===== Data extract =====
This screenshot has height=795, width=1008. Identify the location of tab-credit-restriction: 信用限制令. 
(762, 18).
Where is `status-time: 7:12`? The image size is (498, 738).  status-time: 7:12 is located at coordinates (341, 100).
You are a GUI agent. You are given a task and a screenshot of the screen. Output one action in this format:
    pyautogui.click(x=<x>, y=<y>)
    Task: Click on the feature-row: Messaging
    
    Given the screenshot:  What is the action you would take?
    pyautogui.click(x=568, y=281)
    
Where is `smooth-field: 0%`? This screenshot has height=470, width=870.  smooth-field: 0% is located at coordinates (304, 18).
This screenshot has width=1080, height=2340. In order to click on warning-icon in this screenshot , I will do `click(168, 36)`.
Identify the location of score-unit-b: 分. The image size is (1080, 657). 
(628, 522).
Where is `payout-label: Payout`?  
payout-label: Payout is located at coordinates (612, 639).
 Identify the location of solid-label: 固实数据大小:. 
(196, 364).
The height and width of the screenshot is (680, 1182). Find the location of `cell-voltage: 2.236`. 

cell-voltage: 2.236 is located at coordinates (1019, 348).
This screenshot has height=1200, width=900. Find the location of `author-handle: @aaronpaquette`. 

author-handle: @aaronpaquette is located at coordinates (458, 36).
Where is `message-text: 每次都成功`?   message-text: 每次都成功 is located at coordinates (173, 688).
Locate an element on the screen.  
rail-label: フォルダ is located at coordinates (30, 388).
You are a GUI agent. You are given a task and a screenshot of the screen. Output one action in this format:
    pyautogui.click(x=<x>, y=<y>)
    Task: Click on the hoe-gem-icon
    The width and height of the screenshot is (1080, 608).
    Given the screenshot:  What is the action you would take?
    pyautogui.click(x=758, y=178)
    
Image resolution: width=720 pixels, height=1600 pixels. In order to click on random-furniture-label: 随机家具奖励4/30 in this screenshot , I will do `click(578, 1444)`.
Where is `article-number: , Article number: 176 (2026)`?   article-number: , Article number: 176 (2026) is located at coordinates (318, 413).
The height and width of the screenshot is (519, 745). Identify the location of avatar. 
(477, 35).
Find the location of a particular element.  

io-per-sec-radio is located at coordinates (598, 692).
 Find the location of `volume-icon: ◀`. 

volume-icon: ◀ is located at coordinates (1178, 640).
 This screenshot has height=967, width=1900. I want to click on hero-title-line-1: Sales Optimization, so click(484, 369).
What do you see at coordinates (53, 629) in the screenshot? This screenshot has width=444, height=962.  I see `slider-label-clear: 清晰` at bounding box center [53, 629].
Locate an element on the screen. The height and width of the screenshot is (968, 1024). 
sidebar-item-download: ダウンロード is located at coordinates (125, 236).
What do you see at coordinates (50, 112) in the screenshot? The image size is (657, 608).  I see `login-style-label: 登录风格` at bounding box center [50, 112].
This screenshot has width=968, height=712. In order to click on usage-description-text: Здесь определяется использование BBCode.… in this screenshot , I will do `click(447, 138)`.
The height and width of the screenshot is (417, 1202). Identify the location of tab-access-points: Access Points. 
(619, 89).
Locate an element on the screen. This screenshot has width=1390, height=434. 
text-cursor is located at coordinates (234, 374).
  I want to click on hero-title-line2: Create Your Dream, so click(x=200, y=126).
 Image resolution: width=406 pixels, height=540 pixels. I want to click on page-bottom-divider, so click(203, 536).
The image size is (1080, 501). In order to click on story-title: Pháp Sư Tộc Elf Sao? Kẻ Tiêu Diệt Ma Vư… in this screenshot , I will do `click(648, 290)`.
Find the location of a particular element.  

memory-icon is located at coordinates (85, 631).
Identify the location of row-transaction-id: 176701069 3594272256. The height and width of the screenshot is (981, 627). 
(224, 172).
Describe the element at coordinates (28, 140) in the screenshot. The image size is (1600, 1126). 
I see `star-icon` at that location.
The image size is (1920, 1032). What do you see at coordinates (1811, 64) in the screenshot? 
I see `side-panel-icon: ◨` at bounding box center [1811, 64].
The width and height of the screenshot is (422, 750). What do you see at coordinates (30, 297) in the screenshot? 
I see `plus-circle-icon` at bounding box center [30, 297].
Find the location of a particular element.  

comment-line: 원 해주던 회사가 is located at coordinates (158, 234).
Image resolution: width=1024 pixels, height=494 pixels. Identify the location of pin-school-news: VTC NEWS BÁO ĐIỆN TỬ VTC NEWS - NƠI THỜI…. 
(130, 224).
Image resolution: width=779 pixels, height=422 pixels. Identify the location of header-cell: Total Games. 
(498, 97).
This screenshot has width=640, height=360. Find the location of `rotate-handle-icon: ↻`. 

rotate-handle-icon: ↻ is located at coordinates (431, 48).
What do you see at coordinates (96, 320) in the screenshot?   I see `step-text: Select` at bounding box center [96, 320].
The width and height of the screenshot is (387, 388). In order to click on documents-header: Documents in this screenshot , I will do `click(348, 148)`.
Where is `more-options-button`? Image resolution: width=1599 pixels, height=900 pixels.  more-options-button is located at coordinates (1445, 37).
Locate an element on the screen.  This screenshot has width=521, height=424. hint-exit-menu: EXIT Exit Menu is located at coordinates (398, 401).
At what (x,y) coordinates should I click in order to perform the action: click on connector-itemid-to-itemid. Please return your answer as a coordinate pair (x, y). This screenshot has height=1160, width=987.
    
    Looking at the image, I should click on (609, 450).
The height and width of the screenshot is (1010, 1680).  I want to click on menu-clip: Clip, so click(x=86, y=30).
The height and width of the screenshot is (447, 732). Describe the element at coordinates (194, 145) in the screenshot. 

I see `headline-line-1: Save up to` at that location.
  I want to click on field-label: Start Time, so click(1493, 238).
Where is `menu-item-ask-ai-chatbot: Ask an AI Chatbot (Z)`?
=====
> Task directions
Rewrite the stretch from the line containing "At what (x,y)" through the end of the listing, changing every "screenshot" to "screen image" and leaving everything else as it is.

> Expected answer
At what (x,y) coordinates should I click in order to perform the action: click on connector-itemid-to-itemid. Please return your answer as a coordinate pair (x, y). This screen image has height=1160, width=987.
    
    Looking at the image, I should click on (609, 450).
The height and width of the screen image is (1010, 1680).  I want to click on menu-clip: Clip, so click(x=86, y=30).
The height and width of the screen image is (447, 732). Describe the element at coordinates (194, 145) in the screen image. 

I see `headline-line-1: Save up to` at that location.
  I want to click on field-label: Start Time, so click(1493, 238).
Where is `menu-item-ask-ai-chatbot: Ask an AI Chatbot (Z)`?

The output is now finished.